Stadion ini juga menjadi saksi sejarah pemain-pemain PSM yang kemudian diambil klub-klub sepak bola yang ada di Indonesia hingga ada yang masuk tim nasional. PSM dan Stadion Mattoangin adalah tempat melahirkan banyak pemain andal.
Di stadion ini pula pertandingan sepak bola Liga Indonesia digelar setiap tahun. Stadion ini pernah pula jadi lokasi pertandingan Asia Football Club. Kapasitas stadion adalah 15.000 orang. Namun, dalam pertandingan besar, penonton bisa mencapai 20.000 orang dengan catatan sebagian penonton berdiri berdesakan. Untuk mengenang jasa Andi Mattalatta, stadion ini kemudian berganti nama menjadi Stadion Andi Mattalatta.

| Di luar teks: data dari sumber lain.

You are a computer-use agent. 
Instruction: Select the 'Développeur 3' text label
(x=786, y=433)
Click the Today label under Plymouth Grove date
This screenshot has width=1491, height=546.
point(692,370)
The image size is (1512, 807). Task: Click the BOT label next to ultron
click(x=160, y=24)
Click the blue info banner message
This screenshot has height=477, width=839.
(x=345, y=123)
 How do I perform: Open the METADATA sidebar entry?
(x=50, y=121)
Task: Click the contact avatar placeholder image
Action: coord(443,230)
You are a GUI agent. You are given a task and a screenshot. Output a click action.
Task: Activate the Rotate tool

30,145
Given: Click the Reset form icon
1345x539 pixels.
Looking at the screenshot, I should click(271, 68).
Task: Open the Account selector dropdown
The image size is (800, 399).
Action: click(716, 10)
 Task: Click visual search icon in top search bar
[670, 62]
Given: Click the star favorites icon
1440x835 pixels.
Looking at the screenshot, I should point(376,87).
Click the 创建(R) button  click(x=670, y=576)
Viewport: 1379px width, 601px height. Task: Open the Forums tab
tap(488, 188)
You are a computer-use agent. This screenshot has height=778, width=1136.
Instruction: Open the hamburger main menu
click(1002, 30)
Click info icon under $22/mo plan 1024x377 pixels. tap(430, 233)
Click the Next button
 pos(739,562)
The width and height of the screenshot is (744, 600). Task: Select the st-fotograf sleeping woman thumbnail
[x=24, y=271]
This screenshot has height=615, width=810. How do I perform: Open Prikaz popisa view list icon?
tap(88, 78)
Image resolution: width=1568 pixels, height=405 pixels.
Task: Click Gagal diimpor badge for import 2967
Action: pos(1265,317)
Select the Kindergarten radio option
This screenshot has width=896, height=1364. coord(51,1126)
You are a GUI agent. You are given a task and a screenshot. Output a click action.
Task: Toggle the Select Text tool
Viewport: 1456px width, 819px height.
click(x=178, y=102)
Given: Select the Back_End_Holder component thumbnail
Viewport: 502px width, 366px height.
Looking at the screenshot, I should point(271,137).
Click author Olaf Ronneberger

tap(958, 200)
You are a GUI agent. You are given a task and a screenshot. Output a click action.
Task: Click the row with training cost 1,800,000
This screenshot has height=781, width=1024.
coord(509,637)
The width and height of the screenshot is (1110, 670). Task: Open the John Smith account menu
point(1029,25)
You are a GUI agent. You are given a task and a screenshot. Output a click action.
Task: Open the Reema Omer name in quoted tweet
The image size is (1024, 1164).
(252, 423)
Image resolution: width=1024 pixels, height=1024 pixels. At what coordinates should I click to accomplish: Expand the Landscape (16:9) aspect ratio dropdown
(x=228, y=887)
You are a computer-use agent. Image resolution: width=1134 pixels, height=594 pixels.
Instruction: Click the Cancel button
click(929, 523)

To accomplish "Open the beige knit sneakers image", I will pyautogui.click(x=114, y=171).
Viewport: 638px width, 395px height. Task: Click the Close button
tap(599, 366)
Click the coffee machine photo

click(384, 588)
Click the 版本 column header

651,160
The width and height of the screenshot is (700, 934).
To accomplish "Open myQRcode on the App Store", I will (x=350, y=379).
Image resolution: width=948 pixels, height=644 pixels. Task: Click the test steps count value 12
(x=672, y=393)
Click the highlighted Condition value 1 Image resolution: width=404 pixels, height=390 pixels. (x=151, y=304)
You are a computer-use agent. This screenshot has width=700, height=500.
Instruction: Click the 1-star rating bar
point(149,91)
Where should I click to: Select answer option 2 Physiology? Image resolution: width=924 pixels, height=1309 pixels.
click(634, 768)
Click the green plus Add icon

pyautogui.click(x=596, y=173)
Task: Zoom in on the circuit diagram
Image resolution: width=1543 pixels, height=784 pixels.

Kondisi bangunan stadion yang kian tua mendorong pemprov berinisiatif untuk merehabilitasi. Selain soal keamanan dan kenyamanan penonton, rehabilitasi juga dimaksudkan agar pertandingan bertaraf internasional bisa digelar.
”Saya berharap apa pun alasannya, rehabilitasi stadion dilanjutkan. Pak Nurdin ditangkap KPK atau tidak, semestinya rehabilitasi tetap dilanjutkan karena sudah disetujui pemerintah dan DPRD. Kalaupun ada pertimbangan anggaran atau hal lain yang lebih teknis, tak mengapa desainnya diubah menjadi berkapasitas 20.000 penonton. Intinya pembangunan dilanjutkan dan sebisa mungkin tetap menggunakan dana PEN agar bisa lebih cepat. Kami khawatir, jika bertahap dan menggunakan APBD, bisa jadi nasibnya akan seperti Stadion Barombong,” tutur Ocha Alim.
Baca juga : PSM Juara Piala Indonesia 2019
Memang ada satu stadion di wilayah Barombong, Makassar, yang sejak dibangun saat pemerintahan Gubernur Syahrul Yasin Limpo tak tuntas hingga kini. Keterbatasan anggaran dan persoalan lahan yang sebagian belum tuntas membuat Nurdin Abdullah akhirnya memilih opsi merehabilitasi Stadion Mattoangin.
Warga, khususnya pencinta sepak bola, tentu berharap Mattoangin tak bernasib sama dengan Stadion Barombong. Sebagai kota yang memiliki klub sepak bola berusia 106 tahun dan sudah banyak melahirkan pemain andal, sudah selayaknya Makassar memiliki stadion yang layak.